═══ ÜBUNGSTEXT ═══

Reinhard Mey: Was ich noch zu sagen hätte

R.Mey Was ich noch zu sagen hätte

Verlag Lübbe,
ISBN 13 978-3-404-61610-7

Eine Autobiographie in Interviewform? Zunächst habe ich mich gefragt, warum ein solch wortgewandter Mensch wie Reinhard Mey sein Leben nicht ganz eigenständig selbst aufschreibt, sondern sich stattdessen zu den einzelnen Stationen von Bernd Schröder, einem Schriftsteller befragen lässt.

Nach der Lektüre des Buches, das übrigens während eines Sabbat-Jahres, also eines Jahres ohne Tournee- und Auftritts-Verpflichtungen entstanden ist, ahne ich die Antwort. Aber lesen Sie selbst:

Reinhard Mey hätte von sich aus wohl überhaupt keine Autobiographie geschrieben, dafür ist er nicht eitel genug, nimmt sich selbst zu wenig wichtig und hätte wohl auch die Zeit für solch ein Projekt nicht opfern wollen. Und vielleicht hätte er auch das Gefühl gehabt, in seinen Liedern schon alles über sich gesagt zu haben. Die vorliegende Autobiographie zitiert folgerichtig zahlreiche Liedtexte, welche die dargestellten Lebensphasen wahrscheinlich besser als irgendein Kommentar beleuchten.

Meys Interview-Partner, Bernd Schröder, versteht es aber trotzdem meisterhaft, zusätzlich ergänzende Details heraus zu fragen, Details, die Reinhard Mey vielleicht selbst nie niedergeschrieben hätte. Wir erfahren, welche ihm zugedachten Preise er nicht angenommen hat, welche Hilfsorganisationen er unterstützt, warum er keine Werbung macht, welche Gründe ihn als religiösen Menschen zum Kirchenaustritt bewogen haben, wie er zum Geld steht und warum er Vegetarier ist. An diesen und vielen anderen durch Nachfragen herausgearbeiteten Wesenszügen wird die feste innere Haltung des Menschen Mey deutlich.

═══

**AUFGABE**
Schreibe in der Buchbesprechung alles von „Eine Autobiographie in“ bis hinunter zu „Schriftsteller befragen lässt.“ neu und setze dabei „Autor“ an die Stelle von „Schriftsteller“. Das Material hat mit dem Übungstext nichts zu tun.

═══ DATENSAMMLUNG ═══

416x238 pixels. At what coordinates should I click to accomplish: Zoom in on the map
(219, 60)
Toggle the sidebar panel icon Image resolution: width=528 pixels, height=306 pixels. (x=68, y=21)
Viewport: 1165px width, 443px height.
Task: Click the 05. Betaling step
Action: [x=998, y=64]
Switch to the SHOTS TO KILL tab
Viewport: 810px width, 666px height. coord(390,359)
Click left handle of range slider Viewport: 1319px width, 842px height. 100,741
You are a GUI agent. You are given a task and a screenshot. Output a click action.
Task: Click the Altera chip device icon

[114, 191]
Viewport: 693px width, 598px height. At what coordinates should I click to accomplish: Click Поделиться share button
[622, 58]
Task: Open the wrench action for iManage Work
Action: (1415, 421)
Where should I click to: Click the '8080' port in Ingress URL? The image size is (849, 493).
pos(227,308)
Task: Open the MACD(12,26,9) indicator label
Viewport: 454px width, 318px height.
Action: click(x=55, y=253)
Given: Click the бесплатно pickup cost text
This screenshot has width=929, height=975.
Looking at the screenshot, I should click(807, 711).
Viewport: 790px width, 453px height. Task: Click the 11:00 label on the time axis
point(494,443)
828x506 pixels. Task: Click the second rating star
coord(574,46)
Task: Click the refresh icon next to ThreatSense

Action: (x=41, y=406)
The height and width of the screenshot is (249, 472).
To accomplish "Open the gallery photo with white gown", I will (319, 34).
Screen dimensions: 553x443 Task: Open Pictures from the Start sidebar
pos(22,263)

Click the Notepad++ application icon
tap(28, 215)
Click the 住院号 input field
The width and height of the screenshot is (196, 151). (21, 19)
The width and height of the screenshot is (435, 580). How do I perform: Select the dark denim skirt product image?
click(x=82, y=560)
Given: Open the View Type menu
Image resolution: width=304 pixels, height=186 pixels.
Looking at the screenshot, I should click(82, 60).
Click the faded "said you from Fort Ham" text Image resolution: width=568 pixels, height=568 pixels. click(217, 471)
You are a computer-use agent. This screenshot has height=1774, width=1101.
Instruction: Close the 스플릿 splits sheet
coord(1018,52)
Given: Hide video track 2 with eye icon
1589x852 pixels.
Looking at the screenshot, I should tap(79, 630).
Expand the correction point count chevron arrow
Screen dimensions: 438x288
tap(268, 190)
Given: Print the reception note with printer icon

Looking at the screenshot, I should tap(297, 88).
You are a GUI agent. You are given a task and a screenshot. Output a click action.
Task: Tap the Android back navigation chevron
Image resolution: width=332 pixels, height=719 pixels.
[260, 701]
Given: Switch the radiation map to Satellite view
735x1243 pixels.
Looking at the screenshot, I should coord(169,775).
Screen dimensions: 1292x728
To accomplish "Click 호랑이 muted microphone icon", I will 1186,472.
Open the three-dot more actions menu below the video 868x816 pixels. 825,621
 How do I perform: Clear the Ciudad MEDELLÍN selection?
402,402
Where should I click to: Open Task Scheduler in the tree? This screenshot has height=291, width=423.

═══

**GELÖSTE AUFGABE**
Eine Autobiographie in Interviewform? Zunächst habe ich mich gefragt, warum ein solch wortgewandter Mensch wie Reinhard Mey sein Leben nicht ganz eigenständig selbst aufschreibt, sondern sich stattdessen zu den einzelnen Stationen von Bernd Schröder, einem Autor befragen lässt.